Wonks and Wonga: Payday lending, policy theory, and time-poor politicians

As somebody who works for a debt advice charity, I was interested to hear George Osborne’s announcement that Government intends to cap the interest rate payday lenders can charge. The harm caused by this type of high-interest lending was first highlighted by consumer organisations such as mine, and many third-sector bodies contributed to the high-profile campaign on the problem run by the Labour MP Stella Creasy.

However, the announcement was a little confusing. After all, the concept of an interest rate cap had previously been rejected by Government on multiple occasions. Why the sudden change of approach? It seemed unlikely that the Chancellor had, Grinch-like, experienced a sudden change of heart.

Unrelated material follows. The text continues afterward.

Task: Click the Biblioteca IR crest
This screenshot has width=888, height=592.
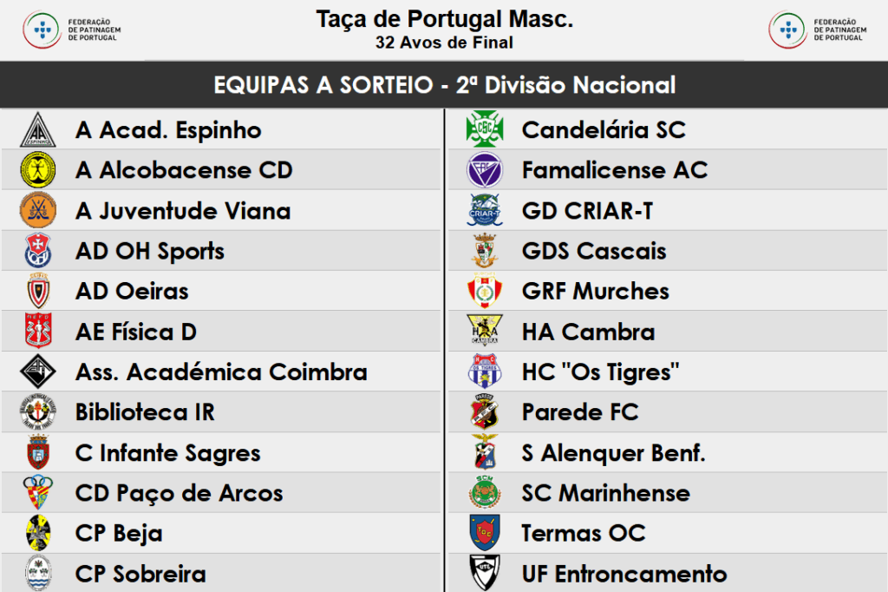Action: click(x=38, y=412)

Revisiting a previous blog on this site may give me a clue. In October Leonora Merry brilliantly explored an occasion when academic policy theory seemed to play out in real-life politics. To me, George Osborne’s unexpected reversal demonstrated another such collision between theory and practice. In this case, the Chancellor’s sudden change of policy on payday appeared to be a real-world example of Baumgartner and Jone’s ‘Punctuated Equilibrium’ theory.

The theory rests on two basic principles. One, politicians have limited time and intellectual resources, and must prioritise. Therefore policy often stays static for long periods. Two, taking this into account, policy on an issue can change rapidly if it starts to attract a lot of attention, especially popular opinion conveyed by the media.

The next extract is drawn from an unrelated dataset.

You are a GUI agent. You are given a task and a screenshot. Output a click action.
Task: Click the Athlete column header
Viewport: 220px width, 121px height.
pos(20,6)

The argument goes like this. Politicians are assailed by so many different issues they can only concentrate on the most pressing. Therefore, as long as something is contained in a policy ‘sub-system’ (often comprising regulators, consumer groups and industry), where there is common understanding, they can effectively ignore it.

However, the theory continues, if an issue “breaks-out” from this policy sub-system and becomes high-profile, if a ‘feedback loop’ is created by multiple actors all discussing a subject, with the weight of opinion all on one side, then decision makers may be forced to attend to it. They must at least pay attention to an issue that is constantly thrown across their desk by newspapers and this can drive seemingly rapid policy change.

How does this apply to payday loans? Well, it appears we have seen this exact theoretical circumstance play out in the payday loan debate. Initially it was low profile because relatively few people were affected. In 2009 only 2% of people in financial difficulty had a payday loan and, crucially I think, there were far fewer payday lending shops on the high-street. The media wasn’t particularly interested. Therefore decision makers could ignore the subject and leave it to a policy sub-system comprising regulators such as the Office of Fair Trading (OFT) and consumer groups like Citizen’s Advice. Lenders could remain lightly regulated, no far-reaching policy solutions need be considered, nothing to see here.

But then, over time, the situation changed. Fundamentally this was driven by the continuing personal financial hardship caused by the economic crisis. Unemployment and part-time work increased, wages declined and for millions making ends meet became harder and harder. This led to the rise of the payday lender, people running out of cash at the end of the month turned to them for crisis loans. By 2012 the Competition Commission reported 1 million people were taking out payday loans every year. This growth, accompanied by a higher visibility on the high-street, got MPs and the media interested, and not just interested but vocal. So, using extensive data provided by consumer charities, MPs and the media made sure that the payday debate dominated the consumer finance agenda. Debate after debate, news story after news story brought it up. Eventually the concatenation of voices started to force the issue from its policy sub-system onto the desk of decision makers.

First the competition commission was dragged-in, then the new, high-profile, financial regulator the Financial Conduct Authority. Eventually the pressure seems to have became too much and the sub-system membrane split, the equilibrium was well and truly punctuated. The Chancellor acted, and reached out for the most popular suggested policy solution, cost capping. Of course, it helped that the issue overlapped with another the Government felt weak on, the declining standard of living, and therefore action on one could be spun also as action on the other.

So there we have it. I’d argue a pretty good example of the intersection of theory and reality. But what lessons can it teach us? I think three.

One, campaigning organisations shouldn’t be afraid to move into already well populated issue areas if they have new information and /or perspectives to bring. Weight of data can push an issue from a policy sub-system onto the national agenda, like a straw incapacitating a camel.

Two, never underestimate the importance of the visual representation of a problem on decision makers. Yes, payday lending merited action on the basis of hard evidence on paper, but the fact that most MPs now see dozens of payday shops on their local high street shouldn’t be underestimated.

Three, issues that touch on multiple Governmental concerns, that are cross-cutting, have more of a chance of escaping the policy sub-system. If organisations can find an issue that is sensitive for many Government departments, and policy makers, for many different reasons, then success is more likely.

Of course, I’m not going to pretend these lessons don’t reinforce what campaigning professionals already know. But at least now we can use long words and quote fancy theories when putting them into practice.

I work in policy for StepChange Debt Charity on a wide range of consumer issues. Outside of the office I'm (for some mad reason) also an MSc student at Birkbeck, studying politics. If I find the time I pretend to know something about film, books and the theatre.